I love black licorice. That weird multi-colored bridge-mix. Australian soft. Whips, dips, spirals and the archaic but cherished Good n’ Plenty.GoodnPlenty

One of the reasons that I enjoy this candy so much is that, for a moment, when I eat licorice I forget about how absurd and pointless the universe is. The flavor is ancient. Anise, fennel, and even the licorice root itself (which is actually bad for your heart), provides that distinct flavor and odor. I’m sure it’s been in use for millennia.

But even a mouthful of candy-coated black-colored unctuousness cannot compensate for the feeling of falling into the void of futility that gapes like a hungry maw. A mouth that hangs open for every diverting thought I send its way—The Universe is Absurd it whispers.

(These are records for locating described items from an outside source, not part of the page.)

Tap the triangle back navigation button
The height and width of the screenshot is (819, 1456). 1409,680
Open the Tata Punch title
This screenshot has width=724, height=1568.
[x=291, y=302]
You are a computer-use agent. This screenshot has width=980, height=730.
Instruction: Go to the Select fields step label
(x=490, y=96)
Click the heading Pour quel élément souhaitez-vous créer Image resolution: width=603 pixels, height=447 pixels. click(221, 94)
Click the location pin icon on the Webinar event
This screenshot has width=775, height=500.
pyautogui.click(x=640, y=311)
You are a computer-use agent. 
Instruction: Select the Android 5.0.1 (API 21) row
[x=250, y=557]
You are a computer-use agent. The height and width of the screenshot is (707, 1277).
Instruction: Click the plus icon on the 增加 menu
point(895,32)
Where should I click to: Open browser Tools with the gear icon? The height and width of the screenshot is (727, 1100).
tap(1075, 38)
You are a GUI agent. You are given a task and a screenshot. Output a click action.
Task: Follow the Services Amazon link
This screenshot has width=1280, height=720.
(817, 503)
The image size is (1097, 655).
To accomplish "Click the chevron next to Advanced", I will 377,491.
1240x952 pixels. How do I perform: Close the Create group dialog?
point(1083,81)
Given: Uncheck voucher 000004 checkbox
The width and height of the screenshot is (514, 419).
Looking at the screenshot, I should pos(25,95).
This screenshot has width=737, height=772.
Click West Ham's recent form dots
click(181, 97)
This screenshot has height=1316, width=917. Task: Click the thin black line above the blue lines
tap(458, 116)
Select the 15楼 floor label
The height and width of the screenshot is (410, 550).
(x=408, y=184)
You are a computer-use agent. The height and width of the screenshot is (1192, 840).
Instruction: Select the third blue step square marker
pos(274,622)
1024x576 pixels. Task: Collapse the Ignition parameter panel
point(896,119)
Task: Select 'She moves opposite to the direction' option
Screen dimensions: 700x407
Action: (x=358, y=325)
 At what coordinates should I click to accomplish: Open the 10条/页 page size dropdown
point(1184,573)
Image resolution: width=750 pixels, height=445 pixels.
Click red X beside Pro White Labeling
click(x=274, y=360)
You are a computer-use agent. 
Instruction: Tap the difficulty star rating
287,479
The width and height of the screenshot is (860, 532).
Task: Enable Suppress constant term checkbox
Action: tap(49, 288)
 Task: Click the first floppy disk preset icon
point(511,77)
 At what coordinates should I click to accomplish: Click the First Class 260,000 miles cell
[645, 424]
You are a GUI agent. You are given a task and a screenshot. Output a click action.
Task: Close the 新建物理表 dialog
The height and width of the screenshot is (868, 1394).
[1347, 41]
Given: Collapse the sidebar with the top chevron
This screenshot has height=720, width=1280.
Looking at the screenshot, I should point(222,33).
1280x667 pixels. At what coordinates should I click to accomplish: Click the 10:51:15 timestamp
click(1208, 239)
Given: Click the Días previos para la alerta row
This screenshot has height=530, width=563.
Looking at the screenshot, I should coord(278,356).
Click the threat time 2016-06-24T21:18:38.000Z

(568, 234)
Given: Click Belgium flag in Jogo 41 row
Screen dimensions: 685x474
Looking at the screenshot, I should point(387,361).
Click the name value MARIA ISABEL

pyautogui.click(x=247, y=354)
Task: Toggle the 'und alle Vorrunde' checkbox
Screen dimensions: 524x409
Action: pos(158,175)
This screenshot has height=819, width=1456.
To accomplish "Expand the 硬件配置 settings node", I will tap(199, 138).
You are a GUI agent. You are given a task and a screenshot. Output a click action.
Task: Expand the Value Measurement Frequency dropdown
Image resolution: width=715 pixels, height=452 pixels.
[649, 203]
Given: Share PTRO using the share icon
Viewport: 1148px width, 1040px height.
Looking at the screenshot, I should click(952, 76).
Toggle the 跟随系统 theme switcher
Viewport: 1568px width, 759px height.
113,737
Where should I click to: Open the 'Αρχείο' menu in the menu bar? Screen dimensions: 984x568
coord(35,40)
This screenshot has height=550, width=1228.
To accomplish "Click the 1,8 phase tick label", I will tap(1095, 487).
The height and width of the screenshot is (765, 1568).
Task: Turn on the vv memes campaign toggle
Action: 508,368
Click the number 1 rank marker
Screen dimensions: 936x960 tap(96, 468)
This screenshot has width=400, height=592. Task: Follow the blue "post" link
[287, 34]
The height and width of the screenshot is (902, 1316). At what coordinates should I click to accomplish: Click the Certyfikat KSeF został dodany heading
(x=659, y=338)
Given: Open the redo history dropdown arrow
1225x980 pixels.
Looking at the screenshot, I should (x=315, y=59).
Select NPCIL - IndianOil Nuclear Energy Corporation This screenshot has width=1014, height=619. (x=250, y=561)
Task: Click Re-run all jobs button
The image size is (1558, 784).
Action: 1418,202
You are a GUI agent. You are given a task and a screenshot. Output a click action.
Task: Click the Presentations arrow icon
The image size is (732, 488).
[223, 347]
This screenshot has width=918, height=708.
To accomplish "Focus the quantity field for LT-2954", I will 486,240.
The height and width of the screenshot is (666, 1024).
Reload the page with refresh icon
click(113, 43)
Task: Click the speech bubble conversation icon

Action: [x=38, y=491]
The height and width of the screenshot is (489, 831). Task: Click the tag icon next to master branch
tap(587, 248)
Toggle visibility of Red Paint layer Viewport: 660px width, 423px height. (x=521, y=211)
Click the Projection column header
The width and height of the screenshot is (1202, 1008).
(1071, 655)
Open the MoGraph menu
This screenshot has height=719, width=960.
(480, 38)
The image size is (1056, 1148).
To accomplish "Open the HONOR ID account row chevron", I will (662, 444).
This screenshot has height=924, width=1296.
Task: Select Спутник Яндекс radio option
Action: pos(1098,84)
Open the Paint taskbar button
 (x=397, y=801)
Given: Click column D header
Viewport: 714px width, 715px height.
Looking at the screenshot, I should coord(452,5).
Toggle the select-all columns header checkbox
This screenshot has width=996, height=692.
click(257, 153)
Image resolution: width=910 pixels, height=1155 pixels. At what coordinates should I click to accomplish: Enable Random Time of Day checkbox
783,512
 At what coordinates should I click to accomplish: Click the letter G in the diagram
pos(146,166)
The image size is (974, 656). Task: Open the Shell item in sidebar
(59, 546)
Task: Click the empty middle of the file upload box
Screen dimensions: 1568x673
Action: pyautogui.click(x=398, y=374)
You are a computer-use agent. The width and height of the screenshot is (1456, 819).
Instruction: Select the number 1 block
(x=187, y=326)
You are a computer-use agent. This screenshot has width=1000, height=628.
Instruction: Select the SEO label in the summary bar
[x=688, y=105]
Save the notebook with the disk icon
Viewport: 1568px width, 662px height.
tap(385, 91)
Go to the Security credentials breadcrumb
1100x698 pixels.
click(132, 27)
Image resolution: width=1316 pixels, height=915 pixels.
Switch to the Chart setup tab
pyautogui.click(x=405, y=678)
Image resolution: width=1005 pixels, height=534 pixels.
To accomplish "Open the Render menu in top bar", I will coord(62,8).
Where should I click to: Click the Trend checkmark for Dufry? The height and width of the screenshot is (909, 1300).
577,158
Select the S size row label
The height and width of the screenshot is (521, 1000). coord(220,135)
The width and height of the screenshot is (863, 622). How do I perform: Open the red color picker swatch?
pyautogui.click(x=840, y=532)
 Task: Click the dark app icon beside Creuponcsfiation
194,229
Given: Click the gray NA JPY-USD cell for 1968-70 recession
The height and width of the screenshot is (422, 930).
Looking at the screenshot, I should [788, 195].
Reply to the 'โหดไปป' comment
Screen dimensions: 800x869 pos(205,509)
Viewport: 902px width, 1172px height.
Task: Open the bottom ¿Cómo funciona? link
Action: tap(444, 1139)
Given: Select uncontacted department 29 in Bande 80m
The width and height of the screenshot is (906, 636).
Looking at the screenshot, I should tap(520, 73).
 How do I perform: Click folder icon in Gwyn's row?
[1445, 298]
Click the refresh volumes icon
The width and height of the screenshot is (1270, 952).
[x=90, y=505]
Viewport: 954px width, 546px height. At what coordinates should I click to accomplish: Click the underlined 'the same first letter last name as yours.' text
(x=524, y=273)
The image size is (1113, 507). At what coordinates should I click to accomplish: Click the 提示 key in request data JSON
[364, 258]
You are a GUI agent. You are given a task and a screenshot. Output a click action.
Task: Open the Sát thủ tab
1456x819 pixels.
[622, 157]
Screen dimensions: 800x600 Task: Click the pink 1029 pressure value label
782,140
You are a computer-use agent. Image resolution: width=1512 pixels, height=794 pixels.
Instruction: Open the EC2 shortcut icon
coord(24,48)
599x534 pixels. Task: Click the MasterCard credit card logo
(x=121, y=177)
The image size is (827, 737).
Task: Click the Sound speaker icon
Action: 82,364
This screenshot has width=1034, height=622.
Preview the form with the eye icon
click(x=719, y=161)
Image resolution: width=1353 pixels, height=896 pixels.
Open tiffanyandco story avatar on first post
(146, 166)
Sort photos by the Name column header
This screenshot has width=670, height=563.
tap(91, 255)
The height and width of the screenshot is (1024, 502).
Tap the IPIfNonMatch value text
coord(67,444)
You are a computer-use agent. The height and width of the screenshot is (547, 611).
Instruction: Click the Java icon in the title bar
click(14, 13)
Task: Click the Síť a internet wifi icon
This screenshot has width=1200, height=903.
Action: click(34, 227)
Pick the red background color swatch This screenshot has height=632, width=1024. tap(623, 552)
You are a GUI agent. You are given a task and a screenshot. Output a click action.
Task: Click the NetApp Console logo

What simple pleasures do you find that ease this sense of emptiness?

Your friend,
‘Mole


17 thoughts on “Dear Mudge, Black Licorice

  1. Well, black licorice is in there with Bleu Cheese for me. But red licorice…the old greasy ropes, not the new stuff.
    And Mexican food.
    Simple words. Clear thoughts.
    Sex? What’s that?
    Escapism. If I could not play or write or dream my way out of here, I would be dead.

    Liked by 2 people

    1. At the end of 10 hours of this ultimately pointless coding, my spent mind struggles to crawl from the hole it’s dug in the fabric of reality. This surreal world, one where we think work has meaning or purpose, is the void I continuously fail to escape. And yet here I am, a slave in this software salt mine.

      Liked by 2 people

      1. Were it not for children, “responsibilities” and the right thing I would be, unencumbered, writing with a pen, in a tent, selling some hippie woman’s jewelry on weekends and weeding a vineyard in the fog to clear my mind. So. I hate a wasted day as much as the next man. Which is why I see my miserable peers with their big houses, fancy cars and deep scars and say, well, I should feel guilty for having some fun while I got paid. But I don’t. How do I know there’s a God? I sat on a piano bench playing tone poems with Herbie Hancock, felt the electricity become sound from Eddie’s 5150 right into my face. I don;t care to explain the cosmos, or order or how chaos becomes magic. But it does. And I don;t feel guilty because my portfolio is non existent, or my daughter’s a successful attorney or the oil business brutalized my friends. Because we all pay a price.

        Liked by 2 people

    1. That’s why God made greenhouses.
      I’ve come across two people with soaplantro syndrome. One from Ghana, one from here in Oregon — vastly different genetic origins. It’s a quirk, I’m guessin’.

      Liked by 2 people

    1. I just read of a recipe that used shredded carrots, vinegar, garlic and coriander. It comes from Koreans who escaped late 1800’s, early 1900’s to Russia. They were then displaced to Uzbekistan where cabbage for kimchi was rare. Coriander was a local spice that apparently grew all over a million square mile area.
      Some people find the taste of cilantro (the leaves of coriander) to be of soap. Strange no?